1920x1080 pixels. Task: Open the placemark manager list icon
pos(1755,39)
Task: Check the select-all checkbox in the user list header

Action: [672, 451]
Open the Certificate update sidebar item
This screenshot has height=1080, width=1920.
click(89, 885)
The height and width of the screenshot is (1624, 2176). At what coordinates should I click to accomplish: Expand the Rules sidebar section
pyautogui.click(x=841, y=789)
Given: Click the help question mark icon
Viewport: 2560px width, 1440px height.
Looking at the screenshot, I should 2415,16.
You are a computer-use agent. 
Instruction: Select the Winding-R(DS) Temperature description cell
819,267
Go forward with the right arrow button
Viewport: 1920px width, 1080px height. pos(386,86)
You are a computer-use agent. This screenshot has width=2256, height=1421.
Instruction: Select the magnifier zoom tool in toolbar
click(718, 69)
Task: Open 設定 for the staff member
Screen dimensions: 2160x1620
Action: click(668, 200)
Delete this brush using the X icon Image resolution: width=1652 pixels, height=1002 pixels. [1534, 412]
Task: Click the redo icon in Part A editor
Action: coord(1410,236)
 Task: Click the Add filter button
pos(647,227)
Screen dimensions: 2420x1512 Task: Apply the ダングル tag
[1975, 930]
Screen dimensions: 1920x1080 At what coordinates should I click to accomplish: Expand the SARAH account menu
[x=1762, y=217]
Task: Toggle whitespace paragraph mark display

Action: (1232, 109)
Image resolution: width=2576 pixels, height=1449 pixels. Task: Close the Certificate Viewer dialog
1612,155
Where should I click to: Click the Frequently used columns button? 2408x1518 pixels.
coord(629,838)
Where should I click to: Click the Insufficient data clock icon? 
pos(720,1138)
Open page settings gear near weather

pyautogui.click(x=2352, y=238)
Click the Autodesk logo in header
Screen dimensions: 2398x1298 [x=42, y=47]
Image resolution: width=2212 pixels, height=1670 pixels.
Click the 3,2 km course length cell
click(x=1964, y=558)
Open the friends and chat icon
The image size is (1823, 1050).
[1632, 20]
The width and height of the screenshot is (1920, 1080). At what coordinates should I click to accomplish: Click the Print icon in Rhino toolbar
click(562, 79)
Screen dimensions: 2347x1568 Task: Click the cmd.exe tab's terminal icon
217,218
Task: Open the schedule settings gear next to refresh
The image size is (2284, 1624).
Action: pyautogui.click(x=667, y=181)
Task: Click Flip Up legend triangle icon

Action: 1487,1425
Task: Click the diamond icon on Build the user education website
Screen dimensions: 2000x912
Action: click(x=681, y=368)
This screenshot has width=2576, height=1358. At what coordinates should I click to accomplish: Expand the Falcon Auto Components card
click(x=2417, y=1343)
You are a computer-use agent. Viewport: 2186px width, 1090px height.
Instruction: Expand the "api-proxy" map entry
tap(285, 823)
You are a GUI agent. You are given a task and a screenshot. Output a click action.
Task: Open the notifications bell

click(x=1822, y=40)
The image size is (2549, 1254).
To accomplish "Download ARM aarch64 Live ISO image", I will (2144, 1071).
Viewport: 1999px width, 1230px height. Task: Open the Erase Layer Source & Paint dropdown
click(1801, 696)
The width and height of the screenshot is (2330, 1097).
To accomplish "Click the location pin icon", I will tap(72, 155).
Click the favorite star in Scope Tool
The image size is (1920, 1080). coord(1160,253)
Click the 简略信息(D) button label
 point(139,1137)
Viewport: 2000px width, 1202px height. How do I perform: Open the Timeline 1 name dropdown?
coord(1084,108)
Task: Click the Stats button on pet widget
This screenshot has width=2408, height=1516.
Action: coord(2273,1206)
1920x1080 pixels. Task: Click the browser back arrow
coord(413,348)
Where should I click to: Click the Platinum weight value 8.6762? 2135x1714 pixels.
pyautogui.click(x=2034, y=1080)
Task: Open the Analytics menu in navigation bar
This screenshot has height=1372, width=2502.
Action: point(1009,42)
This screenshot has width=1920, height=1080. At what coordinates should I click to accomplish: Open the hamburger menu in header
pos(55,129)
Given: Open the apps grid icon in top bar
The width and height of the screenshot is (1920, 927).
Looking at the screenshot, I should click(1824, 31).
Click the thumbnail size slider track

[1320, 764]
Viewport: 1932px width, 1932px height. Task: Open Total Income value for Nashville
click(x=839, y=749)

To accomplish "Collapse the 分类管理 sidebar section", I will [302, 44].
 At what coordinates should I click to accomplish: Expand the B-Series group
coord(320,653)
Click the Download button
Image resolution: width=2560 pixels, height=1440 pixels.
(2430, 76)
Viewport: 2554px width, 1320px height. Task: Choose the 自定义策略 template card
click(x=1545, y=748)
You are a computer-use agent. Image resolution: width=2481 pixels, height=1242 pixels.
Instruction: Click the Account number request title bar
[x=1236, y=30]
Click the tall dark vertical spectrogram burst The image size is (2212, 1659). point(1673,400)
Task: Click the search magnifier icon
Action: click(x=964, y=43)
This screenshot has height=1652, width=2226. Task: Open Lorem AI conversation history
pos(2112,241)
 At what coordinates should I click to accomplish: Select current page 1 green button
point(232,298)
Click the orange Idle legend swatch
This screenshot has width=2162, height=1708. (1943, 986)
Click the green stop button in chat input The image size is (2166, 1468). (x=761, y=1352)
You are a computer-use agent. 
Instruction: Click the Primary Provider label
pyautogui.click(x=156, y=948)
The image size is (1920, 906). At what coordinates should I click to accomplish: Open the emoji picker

- **WORK INSTRUCTION**
Search the material for the word "Download". Each line where it is found must be copied.

- **WORKED SOLUTION**
To accomplish "Download ARM aarch64 Live ISO image", I will (2144, 1071).
Click the Download button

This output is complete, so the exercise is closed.